Les crypto-actifs sur la voie de l’intégrité

Jean-Christophe Devouge, avocat associé, PR Associés
La confiance des investisseurs dans les crypto-actifs est un enjeu décisif pour leur développement. Les acteurs de l’écosystème crypto se saisissent d’ailleurs de la question, déployant des initiatives ciblées pour promouvoir l’intégrité du marché, avec le lancement d’une « coalition » dédiée (Crypto Market Integrity Coalition).
Les autorités ne sont pas en reste. L’actualité a ainsi été marquée par les poursuites engagées aux Etats-Unis contre un collaborateur d’une plateforme de NFT (non-fungible tokens), qui aurait profité de sa connaissance des NFT sélectionnés par la plateforme pour spéculer sur ces derniers. Alerte importante pour les acteurs concernés, ces poursuites n’ont toutefois pas été fondées sur un « délit d’initié », au sens strict du terme, mais sur une incrimination plus générique de fraude, avec l’avantage sans doute de contourner la problématique de qualification des NFT. Au-delà de ce cas, c’est surtout le projet de règlement européen sur les marchés de crypto-actifs MiCA, toujours en cours de discussion, qui porte sans doute les avancées les plus notables sur ce point, et que les acteurs de l’écosystème et leurs équipes doivent bien anticiper.
Pour ce faire, le projet de règlement MiCA utilise la voie de la simplicité en s’inspirant très largement, sur ce volet « intégrité », des règles applicables en matière boursière et, plus précisément, du règlement n°596/2014 relatif aux abus de marché, dit règlement MAR. Celui-ci fixe en effet le cadre européen de prévention et de répression des comportements illicites sur les marchés financiers, à savoir les opérations d’initiés, la divulgation illicite d’informations privilégiées et les manipulations de cours. Encadrant les transactions sur les instruments financiers cotés, il a d’ailleurs vocation à s’appliquer aux crypto-actifs assimilés aux instruments financiers (security tokens) négociés sur des plateformes utilisant la technologie blockchain (DLT).

• _Travail demandé_:
1 - D'après l'extrait sur l'intégrité des crypto-actifs, de quel règlement le projet MiCA s'inspire-t-il largement pour son volet « intégrité » ?
2 - Poursuivez l'extrait sur l'intégrité des crypto-actifs après sa dernière phrase.

• _Données enregistrées_:

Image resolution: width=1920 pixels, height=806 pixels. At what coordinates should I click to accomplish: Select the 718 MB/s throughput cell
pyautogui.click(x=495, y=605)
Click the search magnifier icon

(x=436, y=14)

• _Réponses par tâche_:
1 - Du règlement n°596/2014 relatif aux abus de marché, dit règlement MAR.

2 -
Pour les autres catégories de crypto-actifs entrant dans son champ d’application, MiCA reprend ainsi un cadre identique à celui du règlement MAR. Les praticiens du droit boursier retrouveront donc des concepts familiers, qu’il s’agisse de la définition de l’information privilégiée – une information précise, non publique et susceptible d’influencer de façon sensible le cours des crypto-actifs concernés –, de l’obligation pour les émetteurs de crypto-actifs de rendre publiques « dès que possible » les informations privilégiées qui les concernent ou de la prohibition des opérations d’initiés et des manipulations de cours, comportements fréquemment pointés du doigt pour expliquer la volatilité des marchés de crypto-actifs.
Certes commode, cette quasi-transposition de la logique boursière aux acteurs de l’écosystème cryto n’est pas sans soulever des interrogations, certaines substantielles, notamment s’agissant de l’appréciation de la notion d’information privilégiée – parfois complexe s’agissant des instruments financiers – aux crypto-actifs qui ne leur sont pas assimilés ou même des interactions éventuelles entre ces règles et les opérations (type M&A) concernant cette fois les actions (non cotées) des émetteurs de crypto-actifs. Elle laisse par ailleurs en suspens la question de la finance décentralisée (DeFi) ou des NFT, exclus a priori de MiCA et pour lesquels la logique boursière semble de toute façon peu adaptée.
Gage de réalisme face à un écosystème en cours de construction, MiCA se distingue toutefois de MAR en faisant échapper les émetteurs de crypto-actifs à certaines obligations, comme celle de constituer des listes d’initiés ou, pour les dirigeants, de déclarer les opérations qu’ils réalisent sur les crypto-actifs émis par les entités au sein desquelles ils exercent leurs fonctions.
Sous cette réserve, ces nouvelles prescriptions et leur lot d’incertitudes, si elles étaient confirmées, sont à prendre très au sérieux par les acteurs concernés. Les sanctions encourues sont en effet potentiellement très importantes, avec des montants d’amendes pouvant atteindre plusieurs millions d’euros, y compris pour les personnes physiques, le projet de règlement MiCA prenant soin d’assurer une certaine harmonisation entre les Etats, sans préjudice de la possibilité pour ces derniers d’aller plus loin.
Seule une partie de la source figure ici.